### WORK TASK:
Word for word, repeat each record that follows.

### RECORDS FOR THIS TASK:
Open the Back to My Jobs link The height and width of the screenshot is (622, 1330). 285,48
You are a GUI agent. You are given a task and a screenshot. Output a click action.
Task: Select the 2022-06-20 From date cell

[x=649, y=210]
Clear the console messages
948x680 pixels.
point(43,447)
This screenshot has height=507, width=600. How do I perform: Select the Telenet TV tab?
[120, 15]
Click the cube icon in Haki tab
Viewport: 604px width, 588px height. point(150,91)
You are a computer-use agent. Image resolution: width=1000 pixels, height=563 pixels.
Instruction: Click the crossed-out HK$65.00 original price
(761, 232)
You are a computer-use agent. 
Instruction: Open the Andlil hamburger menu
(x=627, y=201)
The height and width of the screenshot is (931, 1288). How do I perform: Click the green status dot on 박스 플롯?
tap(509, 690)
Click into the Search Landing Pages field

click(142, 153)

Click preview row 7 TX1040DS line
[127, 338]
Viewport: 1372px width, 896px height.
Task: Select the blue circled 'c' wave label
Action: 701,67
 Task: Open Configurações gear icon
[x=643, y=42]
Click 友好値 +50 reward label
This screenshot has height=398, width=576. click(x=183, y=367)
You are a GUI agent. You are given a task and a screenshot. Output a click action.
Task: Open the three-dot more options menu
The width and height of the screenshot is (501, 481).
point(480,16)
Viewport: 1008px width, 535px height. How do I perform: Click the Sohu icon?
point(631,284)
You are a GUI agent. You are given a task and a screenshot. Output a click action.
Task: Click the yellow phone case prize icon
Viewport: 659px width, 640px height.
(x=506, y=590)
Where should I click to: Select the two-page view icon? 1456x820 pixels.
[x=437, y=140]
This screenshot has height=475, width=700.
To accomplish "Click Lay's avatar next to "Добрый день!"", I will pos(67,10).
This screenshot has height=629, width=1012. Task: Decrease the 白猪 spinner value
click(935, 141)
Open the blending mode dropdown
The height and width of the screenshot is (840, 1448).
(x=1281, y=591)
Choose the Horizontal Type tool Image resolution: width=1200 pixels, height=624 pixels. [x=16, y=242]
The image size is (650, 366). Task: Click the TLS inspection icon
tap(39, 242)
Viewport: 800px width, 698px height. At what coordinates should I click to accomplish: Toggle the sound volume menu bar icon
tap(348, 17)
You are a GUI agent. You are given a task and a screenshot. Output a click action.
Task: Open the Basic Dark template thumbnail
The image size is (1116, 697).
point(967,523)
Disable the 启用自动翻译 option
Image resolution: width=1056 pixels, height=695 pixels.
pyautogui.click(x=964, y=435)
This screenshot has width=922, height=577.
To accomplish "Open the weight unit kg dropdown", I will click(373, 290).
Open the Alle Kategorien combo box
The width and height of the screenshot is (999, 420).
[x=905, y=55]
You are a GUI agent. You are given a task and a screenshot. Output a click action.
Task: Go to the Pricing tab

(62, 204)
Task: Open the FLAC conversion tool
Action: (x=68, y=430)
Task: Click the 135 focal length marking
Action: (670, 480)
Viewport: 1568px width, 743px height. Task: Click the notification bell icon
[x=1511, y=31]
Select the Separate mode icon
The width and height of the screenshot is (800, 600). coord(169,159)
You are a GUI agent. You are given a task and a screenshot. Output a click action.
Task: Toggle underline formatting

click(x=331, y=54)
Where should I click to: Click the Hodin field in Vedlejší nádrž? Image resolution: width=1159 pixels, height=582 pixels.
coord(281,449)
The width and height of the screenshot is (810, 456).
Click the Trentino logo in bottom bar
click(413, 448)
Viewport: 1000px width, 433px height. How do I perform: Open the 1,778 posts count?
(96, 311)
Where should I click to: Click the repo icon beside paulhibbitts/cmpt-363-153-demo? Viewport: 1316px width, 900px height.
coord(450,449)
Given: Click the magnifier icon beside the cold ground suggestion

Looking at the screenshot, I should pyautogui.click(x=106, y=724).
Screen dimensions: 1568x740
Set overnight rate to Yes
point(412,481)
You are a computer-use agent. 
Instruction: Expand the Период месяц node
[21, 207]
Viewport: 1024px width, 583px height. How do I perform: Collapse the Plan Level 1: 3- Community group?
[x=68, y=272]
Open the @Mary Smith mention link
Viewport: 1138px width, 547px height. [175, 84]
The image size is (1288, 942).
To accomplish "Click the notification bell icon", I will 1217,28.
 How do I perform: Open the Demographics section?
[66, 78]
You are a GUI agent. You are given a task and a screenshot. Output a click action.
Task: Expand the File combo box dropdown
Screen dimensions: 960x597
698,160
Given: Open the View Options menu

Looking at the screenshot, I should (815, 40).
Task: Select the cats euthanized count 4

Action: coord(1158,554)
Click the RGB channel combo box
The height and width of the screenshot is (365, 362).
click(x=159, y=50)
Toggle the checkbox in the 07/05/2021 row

### FINAL ANSWER:
Open the Back to My Jobs link The height and width of the screenshot is (622, 1330). 285,48
You are a GUI agent. You are given a task and a screenshot. Output a click action.
Task: Select the 2022-06-20 From date cell

[x=649, y=210]
Clear the console messages
948x680 pixels.
point(43,447)
This screenshot has height=507, width=600. How do I perform: Select the Telenet TV tab?
[120, 15]
Click the cube icon in Haki tab
Viewport: 604px width, 588px height. point(150,91)
You are a computer-use agent. Image resolution: width=1000 pixels, height=563 pixels.
Instruction: Click the crossed-out HK$65.00 original price
(761, 232)
You are a computer-use agent. 
Instruction: Open the Andlil hamburger menu
(x=627, y=201)
The height and width of the screenshot is (931, 1288). How do I perform: Click the green status dot on 박스 플롯?
tap(509, 690)
Click into the Search Landing Pages field

click(142, 153)

Click preview row 7 TX1040DS line
[127, 338]
Viewport: 1372px width, 896px height.
Task: Select the blue circled 'c' wave label
Action: 701,67
 Task: Open Configurações gear icon
[x=643, y=42]
Click 友好値 +50 reward label
This screenshot has height=398, width=576. click(x=183, y=367)
You are a GUI agent. You are given a task and a screenshot. Output a click action.
Task: Open the three-dot more options menu
The width and height of the screenshot is (501, 481).
point(480,16)
Viewport: 1008px width, 535px height. How do I perform: Click the Sohu icon?
point(631,284)
You are a GUI agent. You are given a task and a screenshot. Output a click action.
Task: Click the yellow phone case prize icon
Viewport: 659px width, 640px height.
(x=506, y=590)
Where should I click to: Select the two-page view icon? 1456x820 pixels.
[x=437, y=140]
This screenshot has height=475, width=700.
To accomplish "Click Lay's avatar next to "Добрый день!"", I will pos(67,10).
This screenshot has height=629, width=1012. Task: Decrease the 白猪 spinner value
click(935, 141)
Open the blending mode dropdown
The height and width of the screenshot is (840, 1448).
(x=1281, y=591)
Choose the Horizontal Type tool Image resolution: width=1200 pixels, height=624 pixels. [x=16, y=242]
The image size is (650, 366). Task: Click the TLS inspection icon
tap(39, 242)
Viewport: 800px width, 698px height. At what coordinates should I click to accomplish: Toggle the sound volume menu bar icon
tap(348, 17)
You are a GUI agent. You are given a task and a screenshot. Output a click action.
Task: Open the Basic Dark template thumbnail
The image size is (1116, 697).
point(967,523)
Disable the 启用自动翻译 option
Image resolution: width=1056 pixels, height=695 pixels.
pyautogui.click(x=964, y=435)
This screenshot has width=922, height=577.
To accomplish "Open the weight unit kg dropdown", I will click(373, 290).
Open the Alle Kategorien combo box
The width and height of the screenshot is (999, 420).
[x=905, y=55]
You are a GUI agent. You are given a task and a screenshot. Output a click action.
Task: Go to the Pricing tab

(62, 204)
Task: Open the FLAC conversion tool
Action: (x=68, y=430)
Task: Click the 135 focal length marking
Action: (670, 480)
Viewport: 1568px width, 743px height. Task: Click the notification bell icon
[x=1511, y=31]
Select the Separate mode icon
The width and height of the screenshot is (800, 600). coord(169,159)
You are a GUI agent. You are given a task and a screenshot. Output a click action.
Task: Toggle underline formatting

click(x=331, y=54)
Where should I click to: Click the Hodin field in Vedlejší nádrž? Image resolution: width=1159 pixels, height=582 pixels.
coord(281,449)
The width and height of the screenshot is (810, 456).
Click the Trentino logo in bottom bar
click(413, 448)
Viewport: 1000px width, 433px height. How do I perform: Open the 1,778 posts count?
(96, 311)
Where should I click to: Click the repo icon beside paulhibbitts/cmpt-363-153-demo? Viewport: 1316px width, 900px height.
coord(450,449)
Given: Click the magnifier icon beside the cold ground suggestion

Looking at the screenshot, I should pyautogui.click(x=106, y=724).
Screen dimensions: 1568x740
Set overnight rate to Yes
point(412,481)
You are a computer-use agent. 
Instruction: Expand the Период месяц node
[21, 207]
Viewport: 1024px width, 583px height. How do I perform: Collapse the Plan Level 1: 3- Community group?
[x=68, y=272]
Open the @Mary Smith mention link
Viewport: 1138px width, 547px height. [175, 84]
The image size is (1288, 942).
To accomplish "Click the notification bell icon", I will 1217,28.
 How do I perform: Open the Demographics section?
[66, 78]
You are a GUI agent. You are given a task and a screenshot. Output a click action.
Task: Expand the File combo box dropdown
Screen dimensions: 960x597
698,160
Given: Open the View Options menu

Looking at the screenshot, I should (815, 40).
Task: Select the cats euthanized count 4

Action: coord(1158,554)
Click the RGB channel combo box
The height and width of the screenshot is (365, 362).
click(x=159, y=50)
Toggle the checkbox in the 07/05/2021 row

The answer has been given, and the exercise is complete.